» **Task requirements**
A. According to the interview excerpt, in which century was inoculation compulsion introduced in Britain?
B. Reproduce the passage of the interview excerpt from "Finally, I was" up to and including "the same county.".

Finally, I was stunned by just how significant my own county, Essex, was in the history of inoculation in Britain. Not only was Thomas Dimsdale born there, but a rival inoculator who really transformed and democratised the whole technology but refused to share his secrets operated in the same county.

 

Q: The author Jojo Moyes said of the book, “Mirroring so many of the vaccination issues of our modern age, as well as those of bodily autonomy, feminism, and power, Lucy Ward's lively and in-depth exploration is a must-read.” What do you think of that description?

 

A: As you can imagine, I was thrilled at this comment! I’m a huge fan of Jojo’s incredible story-telling ability, and her emotionally astute focus on the lives and experiences of women in all their variety.

 

She is absolutely right to see The Empress as a story partly about bodily autonomy.

 

I wrote the book against a background of debates over vaccine compulsion and again there was remarkable sense of resonance. Inoculation lies on the borderland between science and emotion: that’s why safety statistics alone don’t always convince people to accept it and trust is hugely important.

 

The notion that some external authority wants to impose a health intervention on an individual will always be contested, especially when trust in that authority is weak. Interestingly, there was never any inoculation compulsion in Britain in the 18th century (it was introduced in the 19th century and prompted riots).

 

Thomas Dimsdale and Catherine shared a belief in persuasion and the power of example: there’s a very interesting quote from Catherine on this in the book that I think gives an important insight into her attitude to power.

 

To turn Jojo’s comment a different way, I see Catherine’s choice to undergo inoculation as a means of reclaiming control of her own body. Her encounters with doctors had often been brutal or absurdly ineffective.

 

When she was a child, her crooked back had been rubbed daily with saliva from a local servant girl in an effort to straighten it; she had been bled almost to the point of death to treat pleurisy; and again had nearly died through botched treatment after a miscarriage.

 

In Thomas, she found an experienced doctor she trusted who worked alongside her and listened when she told him: “My life is my own.”

 

In her later years, when Russia’s power threatened Europe, her body was used as a tool of propaganda – satirists ridiculed her sexual appetite (she had only 12 lovers, incidentally!), and lies were told about her alleged proclivities that persist to this day.

 

I want to bust those myths and demonstrate that the most powerful and historically important thing she did with her body was to trial a cutting-edge medical technology and set an example.

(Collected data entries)

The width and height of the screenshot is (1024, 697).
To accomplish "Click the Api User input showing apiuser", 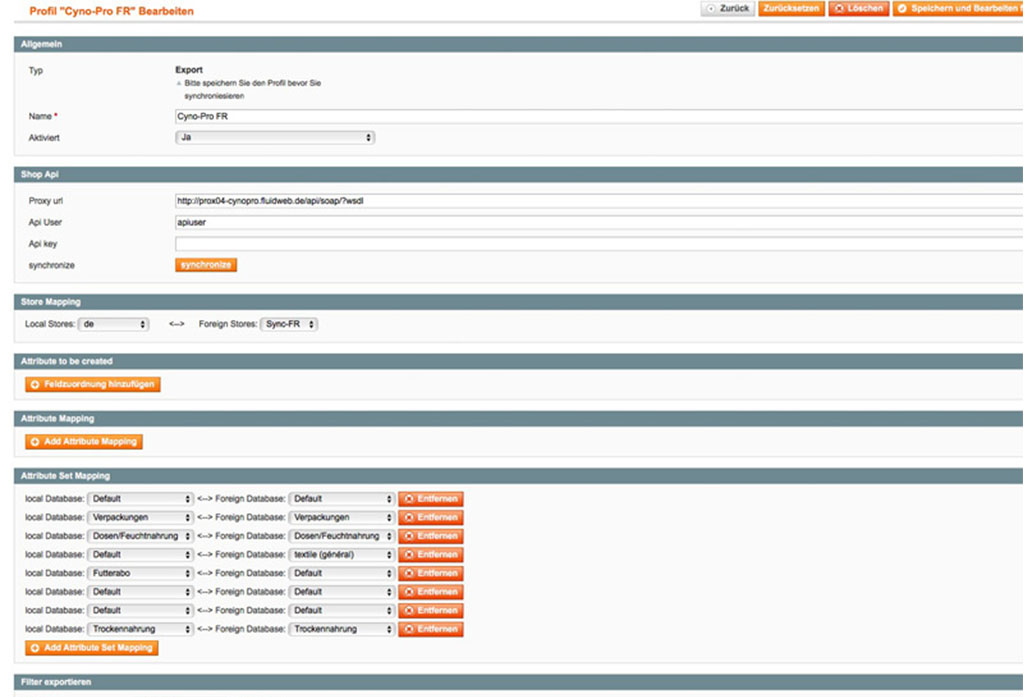I will [400, 221].
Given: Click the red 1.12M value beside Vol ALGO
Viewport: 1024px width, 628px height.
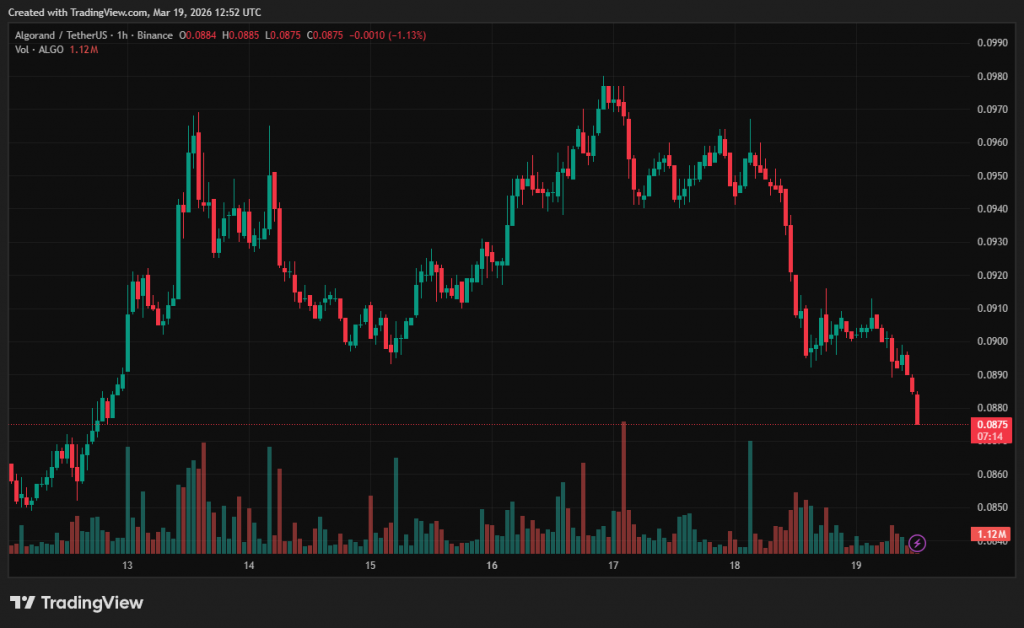Looking at the screenshot, I should tap(82, 49).
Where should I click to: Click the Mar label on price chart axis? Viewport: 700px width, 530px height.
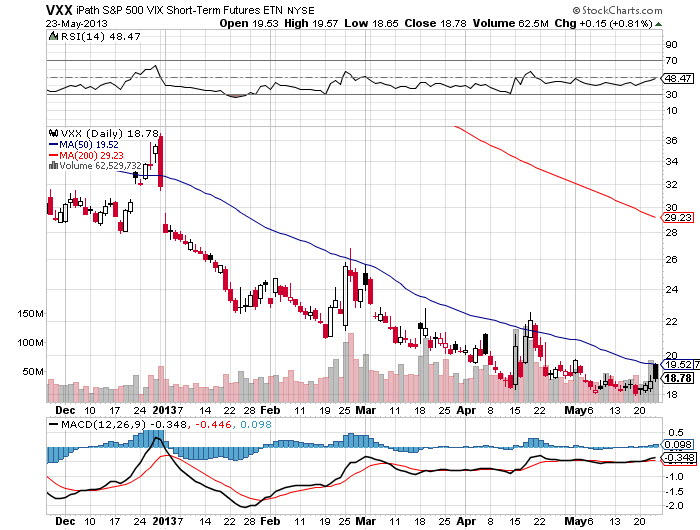pyautogui.click(x=366, y=410)
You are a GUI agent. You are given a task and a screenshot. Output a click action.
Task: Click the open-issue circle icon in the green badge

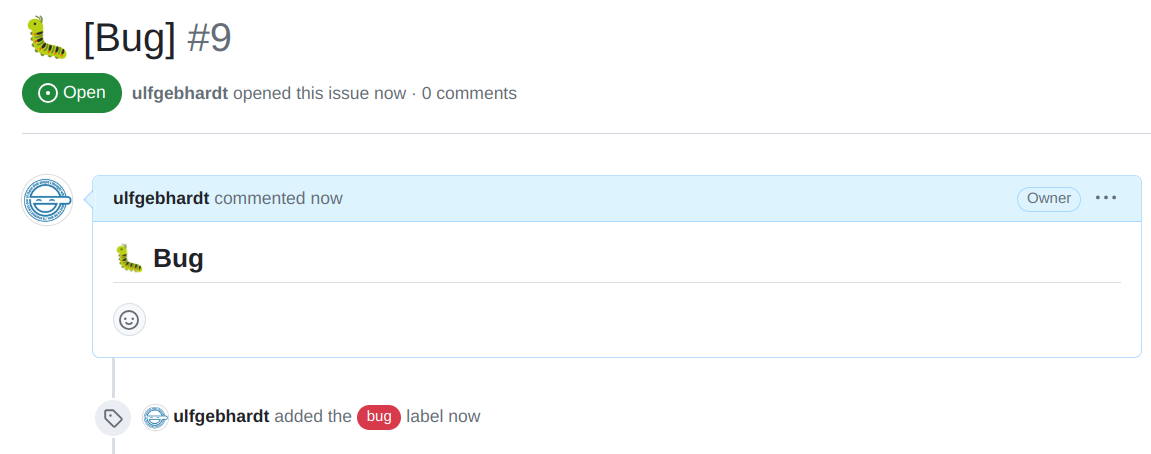(x=47, y=93)
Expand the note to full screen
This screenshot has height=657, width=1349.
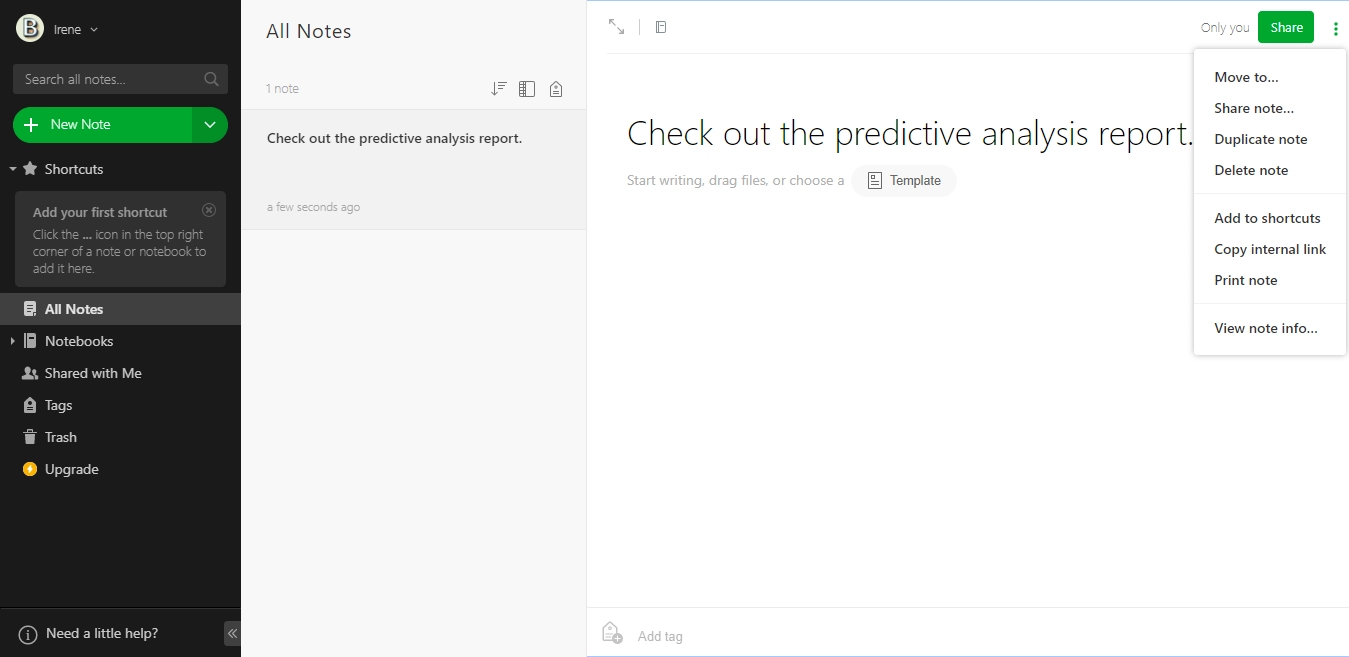click(x=616, y=27)
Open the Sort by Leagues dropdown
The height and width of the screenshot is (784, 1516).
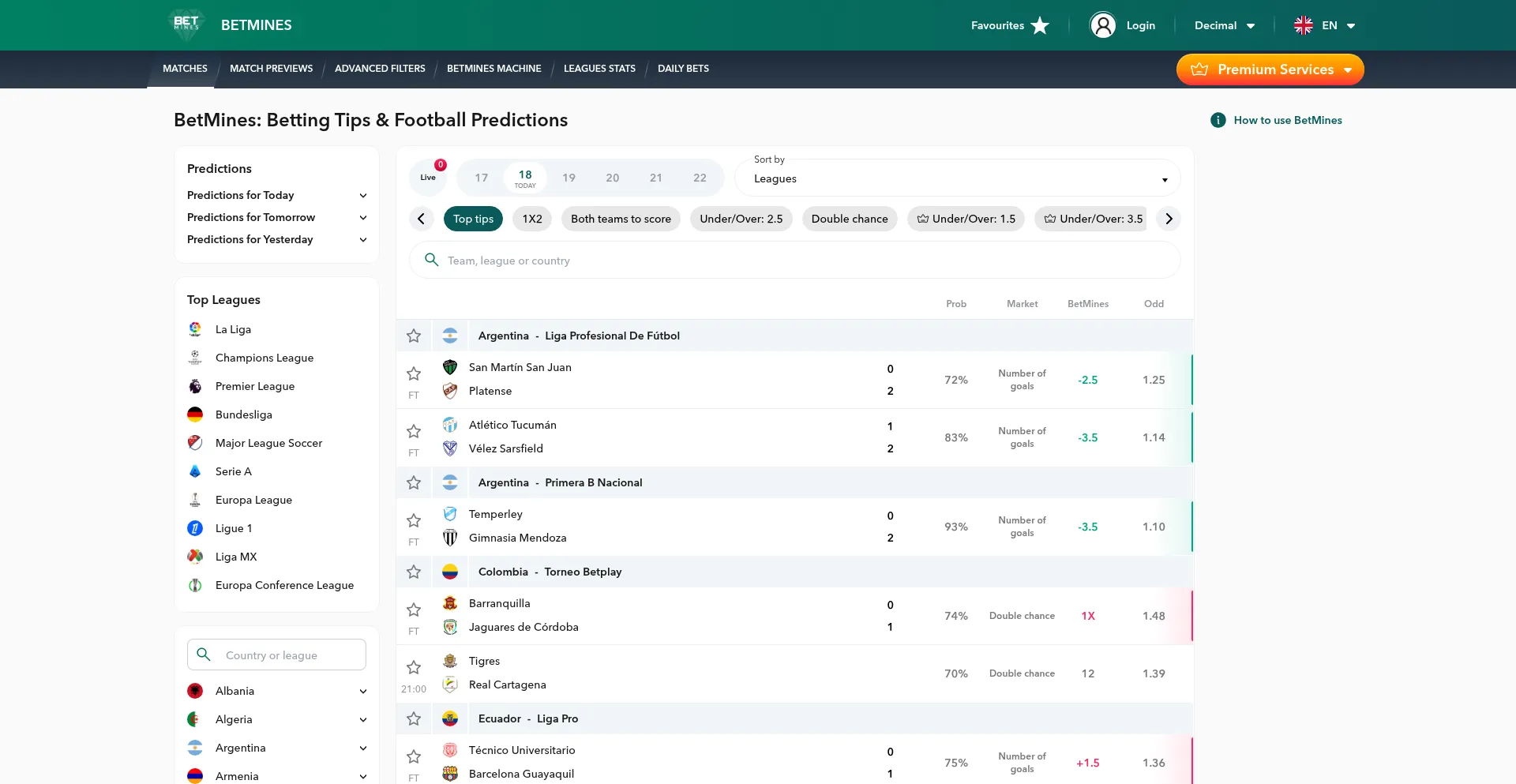(957, 178)
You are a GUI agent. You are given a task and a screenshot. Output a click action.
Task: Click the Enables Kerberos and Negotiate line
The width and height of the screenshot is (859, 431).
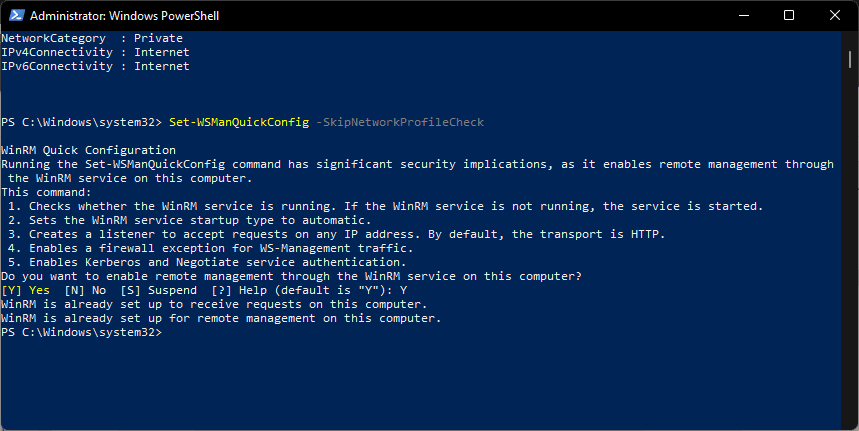(207, 262)
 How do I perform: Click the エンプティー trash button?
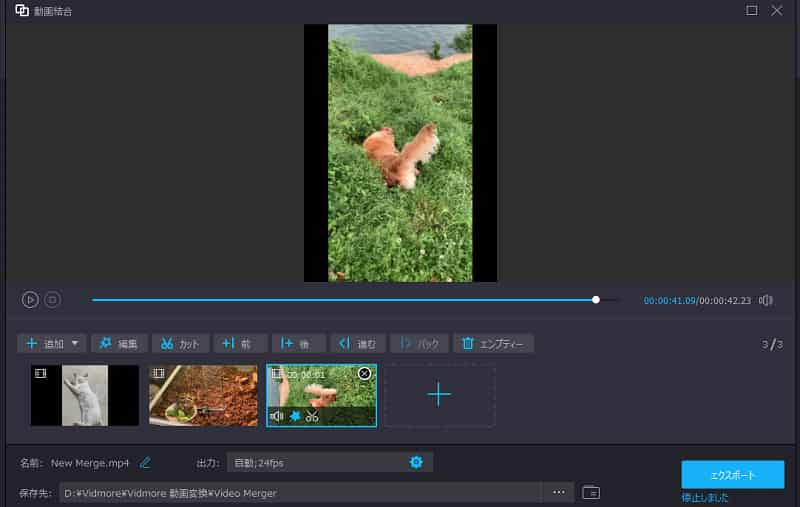point(493,344)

» **Outputs in order**
A. The 19th century.

B.
Finally, I was stunned by just how significant my own county, Essex, was in the history of inoculation in Britain. Not only was Thomas Dimsdale born there, but a rival inoculator who really transformed and democratised the whole technology but refused to share his secrets operated in the same county.